Yeah, I was mad at God, but I had a problem. Biology. It was some kind of "programmed study" class where you go to a kiosk and listen to a lesson on cassette tape while filling in a workbook. There were also a couple of labs a week that were conducted by a real live teacher. It was a pass/fail class. You do the work, you get a C. You do extra, you get an A or B. There were tests. That determined the pass/fail part. I had goofed off and not kept up with the program. Monday was test day and Jerry Winters (the drummer) and I crammed at the student center. As we were walking to the science building to take the test, I ran into Beth Lane, who went to a prayer group my sisters and some others were in. She stopped and invited me to the meeting. I didn't avoid her in the first place because she was really pretty. But an invitation to a prayer meeting? I told her I'd see if I was free, thinking to myself that I had lots of things to do that night like listen to albums, watch a rerun of Mannix, I don't know, just about anything but go to a prayer meeting. Then it hit me. Walking toward the science building I offered a bargain to God: If you'll get me through this test, I'll go to the prayer meeting. What did I have to lose? I felt safe enough, because the only things I knew about the test material was what I had crammed in the 15 minutes Jerry and I had in the student center.

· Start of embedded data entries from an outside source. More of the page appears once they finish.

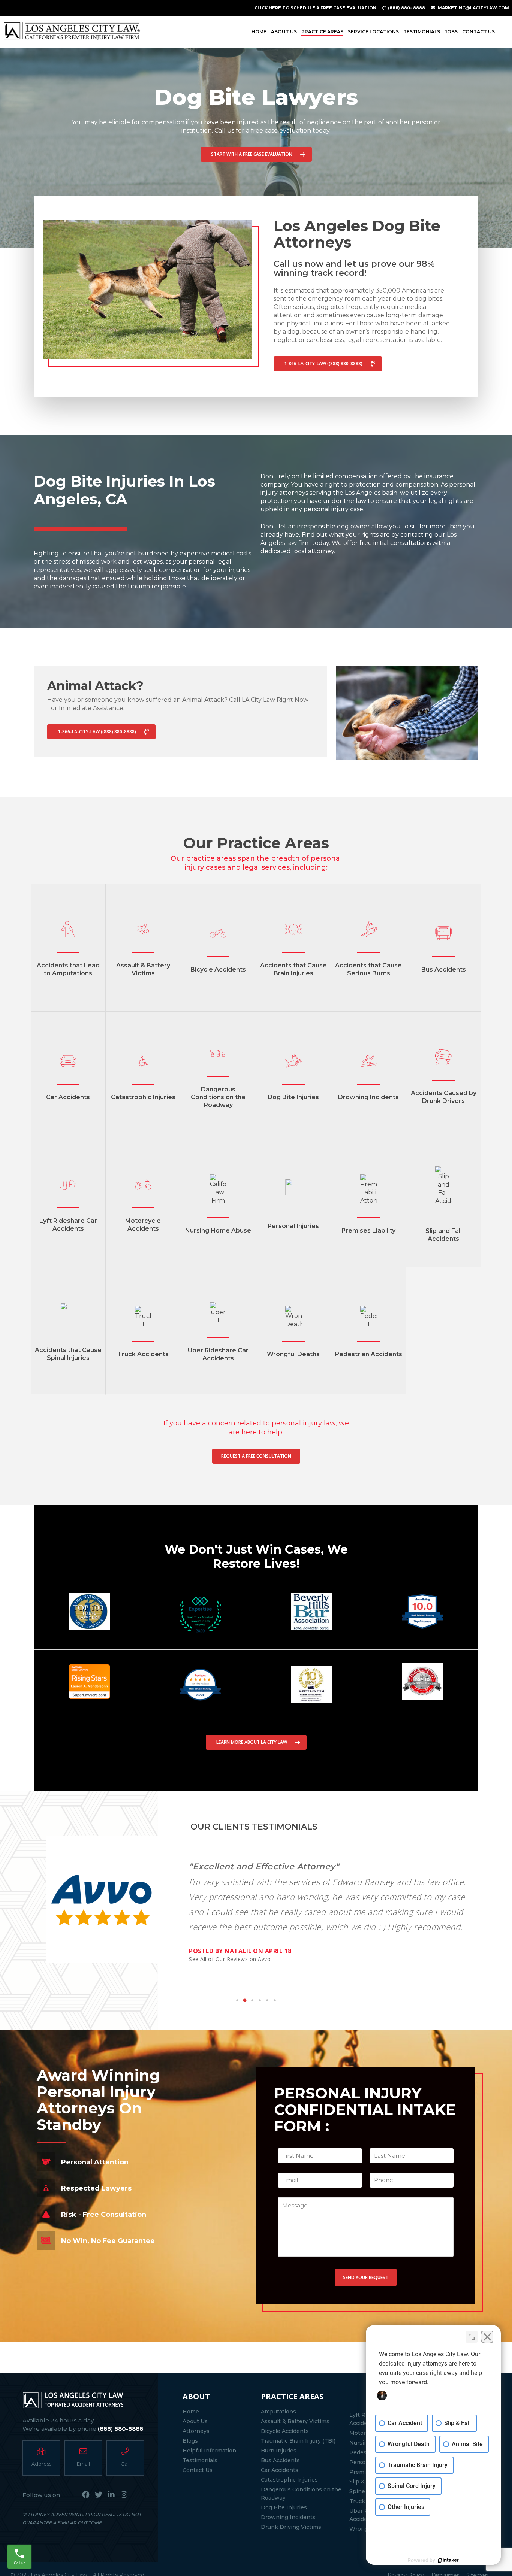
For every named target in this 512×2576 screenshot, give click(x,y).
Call (218, 1306)
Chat (303, 1306)
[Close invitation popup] (333, 1270)
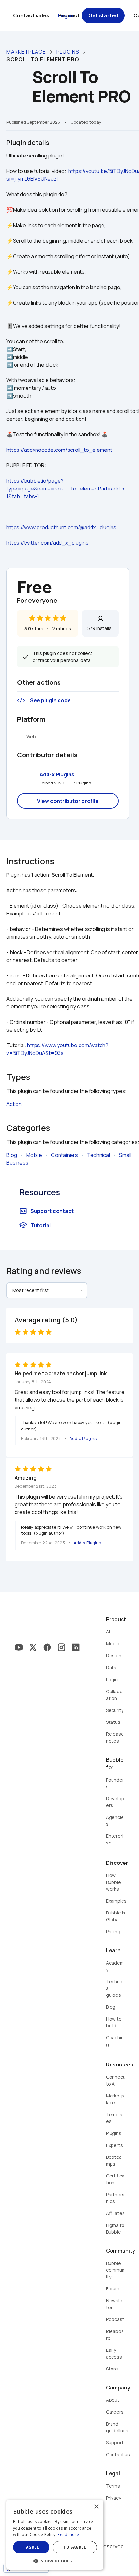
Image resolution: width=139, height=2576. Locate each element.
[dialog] (54, 2535)
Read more (68, 2534)
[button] (55, 2560)
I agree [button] (31, 2547)
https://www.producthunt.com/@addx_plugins (61, 527)
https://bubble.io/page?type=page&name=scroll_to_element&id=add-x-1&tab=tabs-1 (66, 488)
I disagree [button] (75, 2547)
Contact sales (31, 15)
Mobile (34, 1154)
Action (14, 1103)
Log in (65, 15)
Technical (98, 1154)
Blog (11, 1154)
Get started (103, 15)
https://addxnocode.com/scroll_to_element (59, 449)
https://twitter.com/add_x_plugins (47, 542)
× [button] (96, 2506)
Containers (64, 1154)
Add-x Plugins (57, 774)
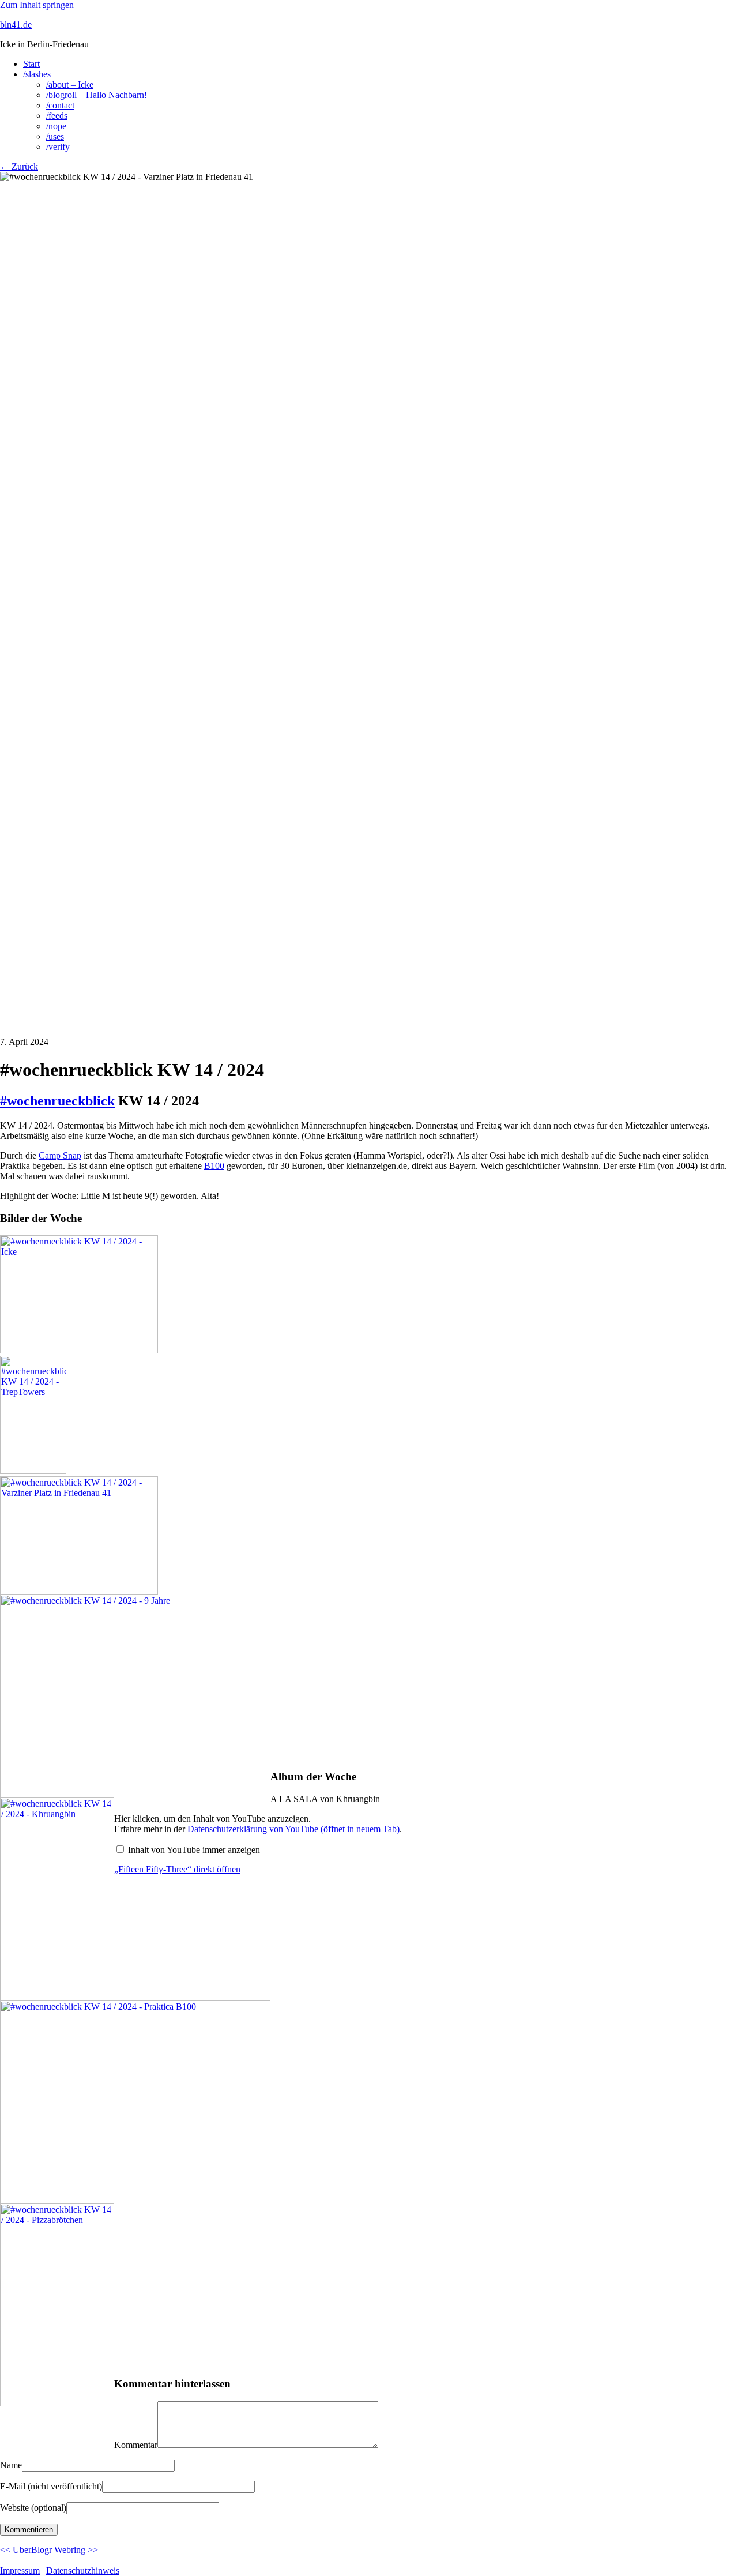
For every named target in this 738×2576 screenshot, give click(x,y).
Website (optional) (33, 2508)
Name (11, 2465)
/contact (60, 105)
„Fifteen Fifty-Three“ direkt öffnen (177, 1869)
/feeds (56, 116)
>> (93, 2550)
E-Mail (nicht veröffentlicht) (51, 2486)
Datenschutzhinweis (82, 2570)
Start (31, 64)
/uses (55, 136)
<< (5, 2550)
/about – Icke (69, 84)
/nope (56, 126)
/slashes (37, 74)
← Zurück (19, 166)
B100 (214, 1166)
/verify (58, 147)
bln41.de (16, 24)
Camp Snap (60, 1155)
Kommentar (135, 2445)
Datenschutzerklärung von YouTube (293, 1829)
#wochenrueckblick (57, 1100)
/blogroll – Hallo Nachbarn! (96, 95)
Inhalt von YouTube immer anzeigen (194, 1850)
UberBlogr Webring (49, 2550)
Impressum (20, 2570)
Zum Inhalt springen (37, 5)
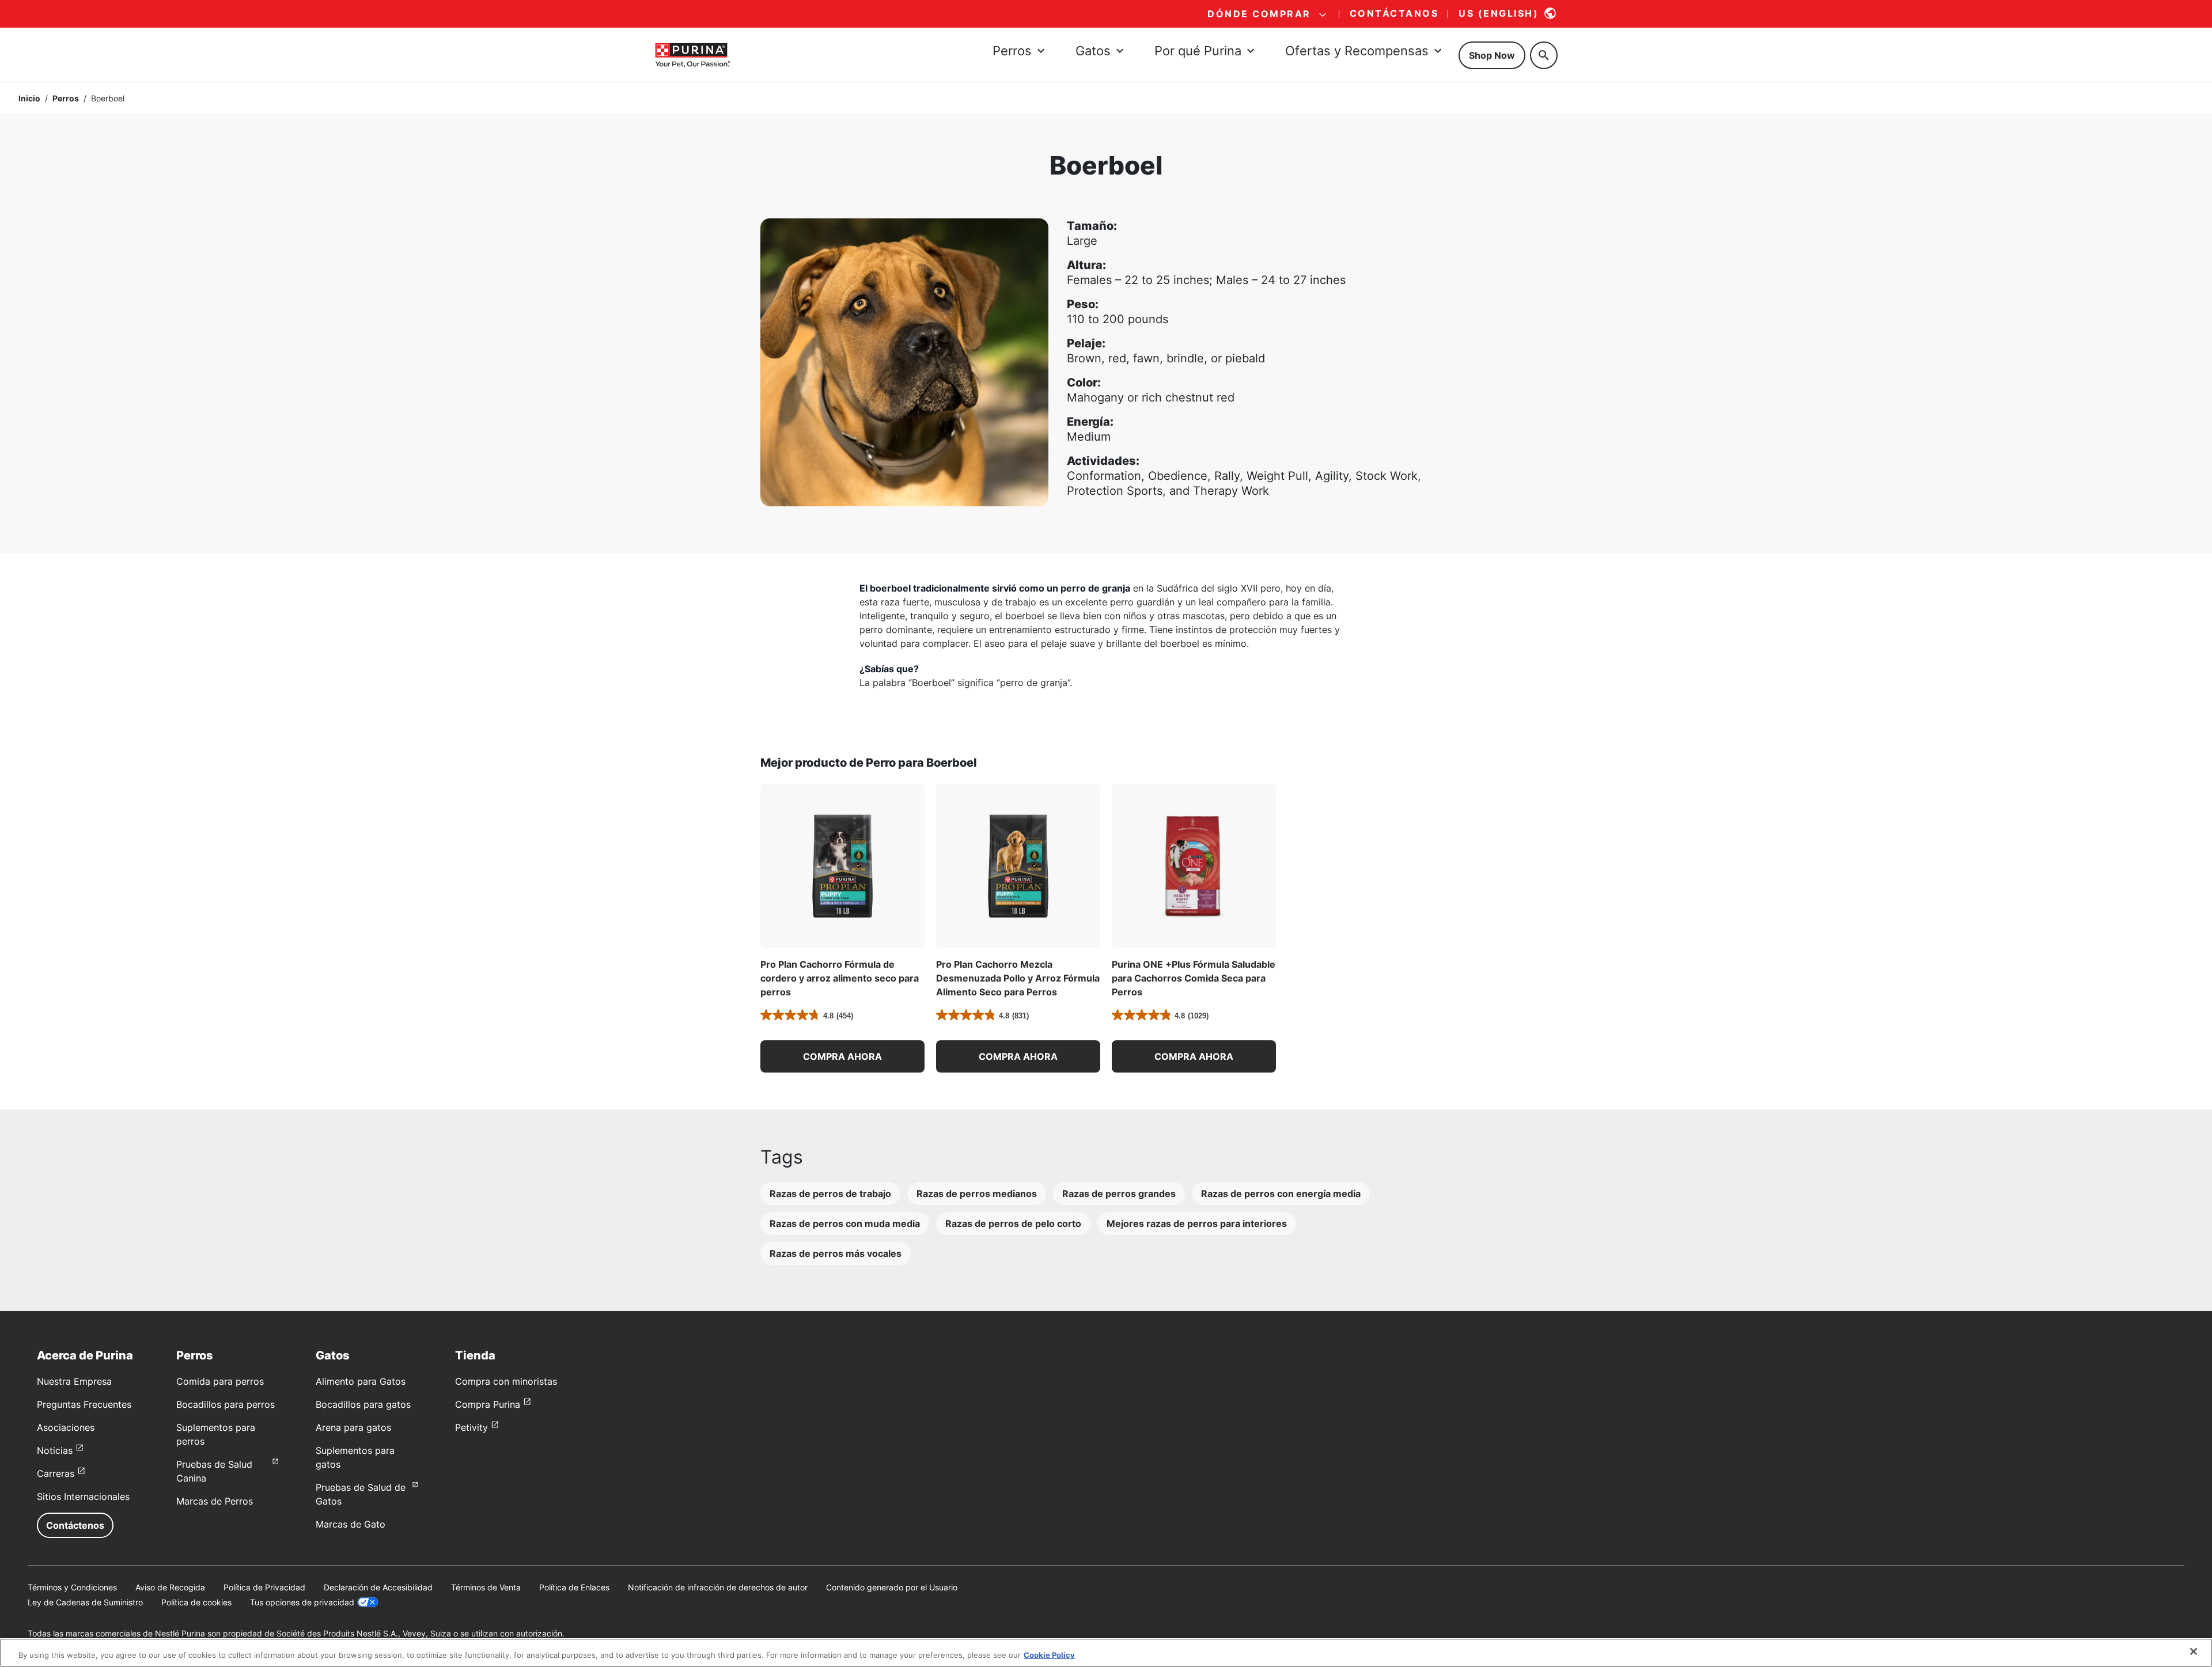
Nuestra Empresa (74, 1381)
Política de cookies (196, 1602)
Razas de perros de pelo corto (1013, 1223)
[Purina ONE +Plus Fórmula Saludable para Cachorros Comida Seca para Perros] (1194, 866)
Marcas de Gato (350, 1524)
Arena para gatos (353, 1427)
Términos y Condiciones (72, 1587)
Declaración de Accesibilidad (378, 1587)
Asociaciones (65, 1427)
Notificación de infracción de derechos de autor (718, 1587)
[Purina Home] (692, 55)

The test was like this: First you had to pass an oral portion where all students sat in a group and were randomly asked questions. You had to get two out of three right to qualify for the written test. Mrs. Bowen, the instructor, asked me the two things I DID know from cramming. I didn't even have to take a third question. Lucky, I thought. Then the written portion. Twenty multiple-choice questions as I recall. I sat there in the tiered lecture room staring stupidly at the questions. I did peek at a girl's test I could see and swiped a couple of answers. Turns out she failed the test. I hurriedly circled the As, Bs, Cs, Ds randomly and walked to the front of the room where Mrs. Bowen was grading the papers on the spot. She put her answer key next to my paper and ran down from top to bottom. Then she said, "Excellent, Mr. Finlayson. Perfect score!"

The door was right behind her and I walked out into the hall, and, as I remember it, leaned against the wall because my knees were weak. One thing was sure: I was going to prayer meeting on Monday.

The meeting was at somebody's house in North Gadsden. The meeting moved around. There were eight or ten people there; half of them I didn't know. It's hard to describe what happened. I felt love there. Not that I could distinguish the love of God. I couldn't. But as these people would earnestly pray for each other, I sensed a profound love that was clearly not human in origin. It was a love for each other, but not the kind I was used to. By contrast, my best friend (as I found out later) had hit on every girl I had ever dated (not that many). I found myself almost involuntarily confessing sin. It felt safe and I felt loved and accepted. This group was to be my spiritual umbilical cord for the next two or three years. I went home that night, kneeled by my bed, and asked God to forgive me for being so rebellious among other things. I didn't have a particularly emotional experience, but I felt a profound sense of relief, and, over time, I noticed a gradually changing perspective on my life, the people around me, and my place in the universe.

This had an effect on my music. Was it still OK to play the blues? Or even electric guitar for that matter? What about those "secular" songs? Did I need to play some kind of religious music? Did I have to get a haircut? Answers to these and more...


  1. Thanks for letting us into your past.
    I have heard bits and pieces of your story but to sit down and read it like a serial is pretty way cool. I appreciate your influence in my life and what you have taught me not only music wise but life wise.